卡巴斯基惡意軟體分析師 Dmitry Kalinin 補充說,SparkCat 攻擊活動有一些獨特的特性,因此非常危險。首先,它通過官方應用程式商店進行傳播,並且沒有明顯的感染跡象。這種木馬的隱蔽性使得商店管理員和手機用戶都很難發現它。此外,它要求的許可權看似合理,很容易被忽視。惡意軟體試圖訪問圖庫的許可權,從用戶的角度來看,似乎對於應用程式的正常運行至關重要。這種許可權通常在相關的上下文中被請求,例如當使用者聯繫客戶支援時。
卡巴斯基專家分析了該惡意軟體的安卓版本,發現代碼中包含用中文寫的注釋。此外,iOS 版本中包含開發者主目錄名稱“
qiongwu”和“
quiwengjing”,這表明該惡意軟體活動背後的威脅行為者精通中文。但是,目前沒有足夠的證據將這次攻擊行動溯源到已知的網路犯罪組織。
機器學習增強的攻擊
網路犯罪分子越來越關注在其惡意工具中使用神經網路。在 SparkCat 案例中,其安卓模組使用 Google ML Kit 庫解密並執行一個 OCR 外掛程式,以識別存儲圖像中的文本。其 iOS 惡意模組也使用了類似的方法。
卡巴斯基解決方案可保護安卓和iOS用戶免遭SparkCat的攻擊。

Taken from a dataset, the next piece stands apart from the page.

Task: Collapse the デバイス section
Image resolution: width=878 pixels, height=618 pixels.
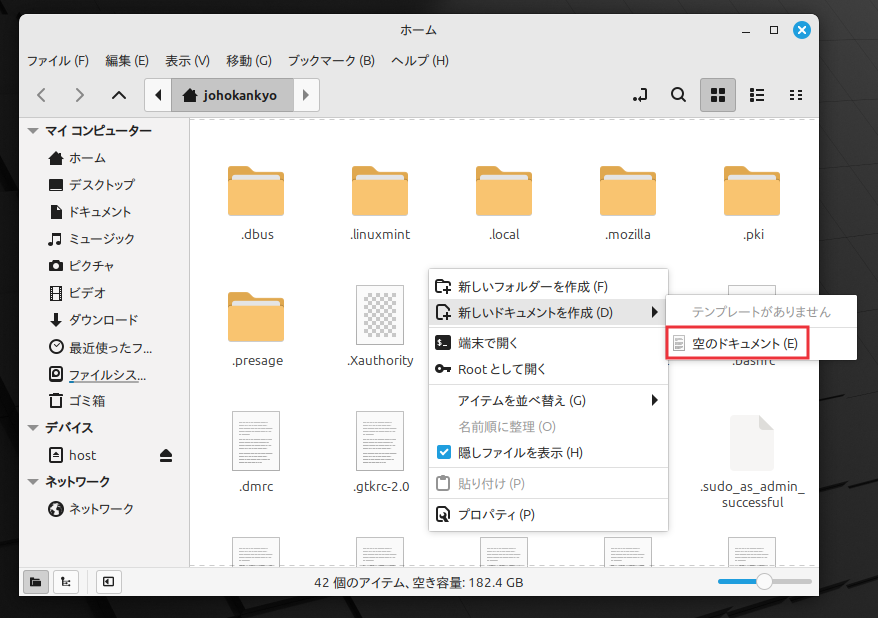Action: (x=33, y=428)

卡巴斯基產品將其檢測為HEUR:Trojan.IphoneOS.SparkCat.* 和 HEUR:Trojan.AndroidOS.SparkCat.* 。
為了避免成為此類惡意軟體的受害者,卡巴斯基建議採取以下安全措施:
- 如果您安裝了其中一個受感染的應用程式,請將其從設備中刪除,並在發布更新以消除惡意功能之前,請勿使用該應用程式。
- 避免將包含敏感資訊的螢幕截圖(包括加密貨幣錢包的恢復詞組)存儲在圖庫中。例如,密碼可以存儲在專門的應用程式中,如卡巴斯基密碼管理器。
- 使用可靠的網路安全軟體,例如卡巴斯基高級版,可以防止惡意軟體感染。